### YOUR TASK
Which lines of the listing below contain the word "table"? Return them.

### DATASET EXTRACT
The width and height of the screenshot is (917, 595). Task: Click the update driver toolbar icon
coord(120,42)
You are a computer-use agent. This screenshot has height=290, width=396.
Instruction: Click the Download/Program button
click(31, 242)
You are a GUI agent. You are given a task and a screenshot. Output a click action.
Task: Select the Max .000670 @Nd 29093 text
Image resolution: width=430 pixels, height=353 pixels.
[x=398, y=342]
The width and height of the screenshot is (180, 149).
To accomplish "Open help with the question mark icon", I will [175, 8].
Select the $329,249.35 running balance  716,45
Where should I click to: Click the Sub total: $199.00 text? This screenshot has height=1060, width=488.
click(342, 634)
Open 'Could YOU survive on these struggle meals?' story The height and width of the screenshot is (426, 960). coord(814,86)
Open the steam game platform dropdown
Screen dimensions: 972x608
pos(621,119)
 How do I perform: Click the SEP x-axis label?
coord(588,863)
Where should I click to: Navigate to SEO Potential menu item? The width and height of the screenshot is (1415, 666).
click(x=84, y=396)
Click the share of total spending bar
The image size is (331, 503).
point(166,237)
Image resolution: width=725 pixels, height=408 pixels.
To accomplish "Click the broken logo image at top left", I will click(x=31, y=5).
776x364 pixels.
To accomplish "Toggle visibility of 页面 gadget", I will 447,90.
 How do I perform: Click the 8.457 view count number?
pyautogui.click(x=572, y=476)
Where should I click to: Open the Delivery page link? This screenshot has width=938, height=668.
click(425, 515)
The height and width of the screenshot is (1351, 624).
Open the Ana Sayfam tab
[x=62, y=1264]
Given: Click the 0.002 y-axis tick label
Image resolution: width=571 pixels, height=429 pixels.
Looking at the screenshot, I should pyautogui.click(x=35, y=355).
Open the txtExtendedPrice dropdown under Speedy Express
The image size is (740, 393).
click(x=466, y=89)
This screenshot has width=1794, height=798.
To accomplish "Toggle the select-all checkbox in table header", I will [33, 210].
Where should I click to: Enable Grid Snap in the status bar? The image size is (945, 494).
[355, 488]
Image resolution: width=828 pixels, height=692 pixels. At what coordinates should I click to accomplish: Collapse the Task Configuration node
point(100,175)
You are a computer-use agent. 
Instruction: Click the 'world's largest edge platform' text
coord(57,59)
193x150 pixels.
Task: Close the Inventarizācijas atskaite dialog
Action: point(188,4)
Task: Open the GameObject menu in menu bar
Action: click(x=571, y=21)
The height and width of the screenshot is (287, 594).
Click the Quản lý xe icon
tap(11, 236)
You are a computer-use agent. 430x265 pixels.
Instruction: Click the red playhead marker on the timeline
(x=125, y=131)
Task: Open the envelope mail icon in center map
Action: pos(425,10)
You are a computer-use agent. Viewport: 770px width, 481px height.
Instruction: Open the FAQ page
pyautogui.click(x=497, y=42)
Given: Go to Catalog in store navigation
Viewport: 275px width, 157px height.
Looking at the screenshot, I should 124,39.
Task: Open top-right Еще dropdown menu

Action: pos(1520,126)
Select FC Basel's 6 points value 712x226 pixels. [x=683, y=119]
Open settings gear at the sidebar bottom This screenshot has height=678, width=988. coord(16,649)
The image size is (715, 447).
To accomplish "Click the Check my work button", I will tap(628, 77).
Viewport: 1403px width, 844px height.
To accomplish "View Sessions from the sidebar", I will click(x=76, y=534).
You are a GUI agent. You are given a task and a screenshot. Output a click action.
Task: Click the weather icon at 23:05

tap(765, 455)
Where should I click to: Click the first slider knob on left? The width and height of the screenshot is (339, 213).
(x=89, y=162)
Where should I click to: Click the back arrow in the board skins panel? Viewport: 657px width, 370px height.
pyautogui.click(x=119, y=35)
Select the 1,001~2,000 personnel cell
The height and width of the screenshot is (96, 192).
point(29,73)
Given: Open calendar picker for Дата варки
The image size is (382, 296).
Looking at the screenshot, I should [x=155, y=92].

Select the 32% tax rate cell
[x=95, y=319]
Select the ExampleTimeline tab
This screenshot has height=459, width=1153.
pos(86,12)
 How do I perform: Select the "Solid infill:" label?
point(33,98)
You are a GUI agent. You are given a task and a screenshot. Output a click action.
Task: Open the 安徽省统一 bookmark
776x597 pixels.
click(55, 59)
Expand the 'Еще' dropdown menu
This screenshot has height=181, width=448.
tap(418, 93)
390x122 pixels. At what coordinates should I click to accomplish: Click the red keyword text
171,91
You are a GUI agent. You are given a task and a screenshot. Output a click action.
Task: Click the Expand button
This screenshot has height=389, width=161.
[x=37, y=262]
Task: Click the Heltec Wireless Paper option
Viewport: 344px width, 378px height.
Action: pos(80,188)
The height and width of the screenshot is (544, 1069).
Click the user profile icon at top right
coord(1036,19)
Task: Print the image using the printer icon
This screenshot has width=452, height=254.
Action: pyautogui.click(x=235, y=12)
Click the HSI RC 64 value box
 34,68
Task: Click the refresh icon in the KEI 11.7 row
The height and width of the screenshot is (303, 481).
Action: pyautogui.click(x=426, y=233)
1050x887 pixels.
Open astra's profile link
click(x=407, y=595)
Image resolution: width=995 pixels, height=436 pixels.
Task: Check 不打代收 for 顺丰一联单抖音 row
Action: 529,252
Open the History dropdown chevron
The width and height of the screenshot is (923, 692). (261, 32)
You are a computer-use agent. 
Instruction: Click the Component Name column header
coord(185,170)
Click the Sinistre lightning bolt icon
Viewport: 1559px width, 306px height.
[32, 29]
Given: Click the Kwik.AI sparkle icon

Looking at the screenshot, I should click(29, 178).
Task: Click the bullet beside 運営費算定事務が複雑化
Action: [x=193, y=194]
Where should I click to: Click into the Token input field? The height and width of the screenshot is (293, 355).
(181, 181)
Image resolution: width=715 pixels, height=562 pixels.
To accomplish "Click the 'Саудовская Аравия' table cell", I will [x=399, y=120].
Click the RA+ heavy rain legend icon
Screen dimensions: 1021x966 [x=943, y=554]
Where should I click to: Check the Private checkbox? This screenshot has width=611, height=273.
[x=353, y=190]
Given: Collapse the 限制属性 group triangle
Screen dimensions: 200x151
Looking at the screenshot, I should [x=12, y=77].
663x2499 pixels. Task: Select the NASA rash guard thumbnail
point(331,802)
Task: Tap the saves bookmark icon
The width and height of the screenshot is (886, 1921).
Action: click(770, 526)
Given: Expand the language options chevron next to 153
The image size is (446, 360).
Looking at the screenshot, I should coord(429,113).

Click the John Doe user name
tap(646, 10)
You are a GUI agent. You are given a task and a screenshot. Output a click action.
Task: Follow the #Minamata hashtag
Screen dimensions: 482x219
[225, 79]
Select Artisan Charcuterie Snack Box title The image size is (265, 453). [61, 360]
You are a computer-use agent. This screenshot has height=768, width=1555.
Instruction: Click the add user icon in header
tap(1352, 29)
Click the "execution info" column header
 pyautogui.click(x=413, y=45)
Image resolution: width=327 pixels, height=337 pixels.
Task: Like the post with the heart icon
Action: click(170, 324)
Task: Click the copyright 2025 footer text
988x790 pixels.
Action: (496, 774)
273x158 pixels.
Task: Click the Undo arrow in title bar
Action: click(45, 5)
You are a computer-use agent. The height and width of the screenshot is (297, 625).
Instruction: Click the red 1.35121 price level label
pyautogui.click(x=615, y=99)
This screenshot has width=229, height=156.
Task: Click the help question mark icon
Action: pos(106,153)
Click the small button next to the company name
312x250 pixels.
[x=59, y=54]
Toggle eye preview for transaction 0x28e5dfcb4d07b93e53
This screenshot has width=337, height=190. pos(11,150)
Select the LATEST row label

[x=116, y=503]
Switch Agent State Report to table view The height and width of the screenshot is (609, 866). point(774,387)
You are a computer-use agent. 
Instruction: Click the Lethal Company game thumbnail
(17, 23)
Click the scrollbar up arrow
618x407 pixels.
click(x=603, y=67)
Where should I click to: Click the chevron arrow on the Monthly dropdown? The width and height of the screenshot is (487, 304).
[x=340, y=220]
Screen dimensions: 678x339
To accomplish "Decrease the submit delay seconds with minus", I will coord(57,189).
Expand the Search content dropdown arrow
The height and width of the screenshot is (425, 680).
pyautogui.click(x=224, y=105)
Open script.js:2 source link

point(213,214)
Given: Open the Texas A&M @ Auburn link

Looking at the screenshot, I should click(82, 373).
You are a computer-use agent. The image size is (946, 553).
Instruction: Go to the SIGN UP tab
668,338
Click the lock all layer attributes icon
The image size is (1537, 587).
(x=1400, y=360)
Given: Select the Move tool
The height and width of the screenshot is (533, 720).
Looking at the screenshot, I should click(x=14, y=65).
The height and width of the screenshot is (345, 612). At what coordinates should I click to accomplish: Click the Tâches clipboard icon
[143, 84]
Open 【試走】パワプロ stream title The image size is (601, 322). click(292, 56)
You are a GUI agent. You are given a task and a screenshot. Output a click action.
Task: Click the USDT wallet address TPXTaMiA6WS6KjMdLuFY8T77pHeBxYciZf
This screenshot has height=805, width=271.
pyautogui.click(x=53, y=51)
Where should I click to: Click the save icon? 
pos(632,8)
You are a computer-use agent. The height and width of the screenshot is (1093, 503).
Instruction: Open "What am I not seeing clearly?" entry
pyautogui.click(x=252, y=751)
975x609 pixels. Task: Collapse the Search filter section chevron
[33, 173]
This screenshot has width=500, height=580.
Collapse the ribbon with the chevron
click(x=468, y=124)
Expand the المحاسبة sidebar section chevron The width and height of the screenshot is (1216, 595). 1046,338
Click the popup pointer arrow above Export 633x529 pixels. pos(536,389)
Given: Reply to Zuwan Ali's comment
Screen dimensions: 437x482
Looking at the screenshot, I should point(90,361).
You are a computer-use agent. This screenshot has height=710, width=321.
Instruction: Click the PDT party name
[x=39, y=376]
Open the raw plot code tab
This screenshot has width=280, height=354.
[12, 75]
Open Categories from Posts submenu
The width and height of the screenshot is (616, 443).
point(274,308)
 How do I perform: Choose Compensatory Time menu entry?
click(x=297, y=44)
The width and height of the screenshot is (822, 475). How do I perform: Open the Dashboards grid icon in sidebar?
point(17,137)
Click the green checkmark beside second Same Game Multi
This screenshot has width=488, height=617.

### ANSWER TO THE EXERCISE
To accomplish "Toggle the select-all checkbox in table header", I will [33, 210].
To accomplish "Click the 'Саудовская Аравия' table cell", I will [x=399, y=120].
Switch Agent State Report to table view The height and width of the screenshot is (609, 866). point(774,387)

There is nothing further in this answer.